The choice of llamas and high-flying geese has been particularly appropriate for altitude studies because both are examples of highly successful adaptations and both have extensive evolutionary experience. A scientist looks at an animal such as the barheaded goose, realizes it might have something special going for it in order to fly over Mt. Everest, and wonders what its trick is. "We're not overly concerned about transferring our observations and conclusions about animals to man, but the fundamental mechanisms usually have something in common," Tenney said. "It is almost as important," he added, "if the mechanisms don't carry over. Then you can ask what the significance of the difference is." In the case of the llama, the difference is that the animal relies on more efficient mechanisms and responses than increasing the hemoglobin level in order to get oxygen to the tissues. The bar-headed goose, instead of increasing the number of its red blood-cells (which in man has the side effect of reducing cardiac output), has a heart rate that goes to very high levels at high altitude.
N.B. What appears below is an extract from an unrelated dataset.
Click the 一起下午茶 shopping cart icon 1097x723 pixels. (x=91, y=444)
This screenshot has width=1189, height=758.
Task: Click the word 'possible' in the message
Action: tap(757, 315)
Observations of efficient responses to altitude in other species raise questions about evolution. Carlos Monge's claim that the Indians living in the Peruvian Andes have evolved as a distinct highaltitude race is still controversial. There is a need for comparative studies between South American and Oriental high-altitude populations. One opinion is that both Andean and Tibetan natives are of Mongoloid stock and that the characteristic highaltitude physique of a short, light bodybuild and full chest is a combination of ethnic heritage and partial adaptation to altitude. Others argue that adaptations such as the increased vital capacity found in high-altitude dwellers are due to environmental and not genetic factors. In any case, the adaptation is not completely successful: Peruvian natives often display a form of chronic mountain sickness, called Monge's disease, marked by hypoventilation and an excessively high hemoglobin level, which can be partially explained as the normal processes of human acclimatization carried too far. The disease is fatal unless the individual moves to a lower elevation.
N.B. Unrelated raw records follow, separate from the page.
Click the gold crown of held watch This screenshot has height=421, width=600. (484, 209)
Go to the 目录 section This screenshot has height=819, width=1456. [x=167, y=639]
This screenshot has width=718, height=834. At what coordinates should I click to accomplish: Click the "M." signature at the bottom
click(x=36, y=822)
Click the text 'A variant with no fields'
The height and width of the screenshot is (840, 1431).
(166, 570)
The physiological questions of how the processes of adaptation to high altitude are activated, the extent to which they are effective, and how they can be sustained are still open. The evolutionary questions of how populations maintain their adaptation over the long term are still awaiting satisfactory answers. Perhaps some organisms lack the ability to adapt successfully. Comparing human responses to altitude with the responses of animal species that seem to be well adapted has prompted speculation that some of the human mechanisms which seem on the surface to be desirable such as increased hemoglobin-might not be optimum because of some counterproductive consequences. It might be, Tenney suggested, that the process of natural selection has not yet had time to make man a truly successful high-altitude resident.

Dr. S. Marsh Tenney '44 uses a low-pressure chamber for high-altitude research.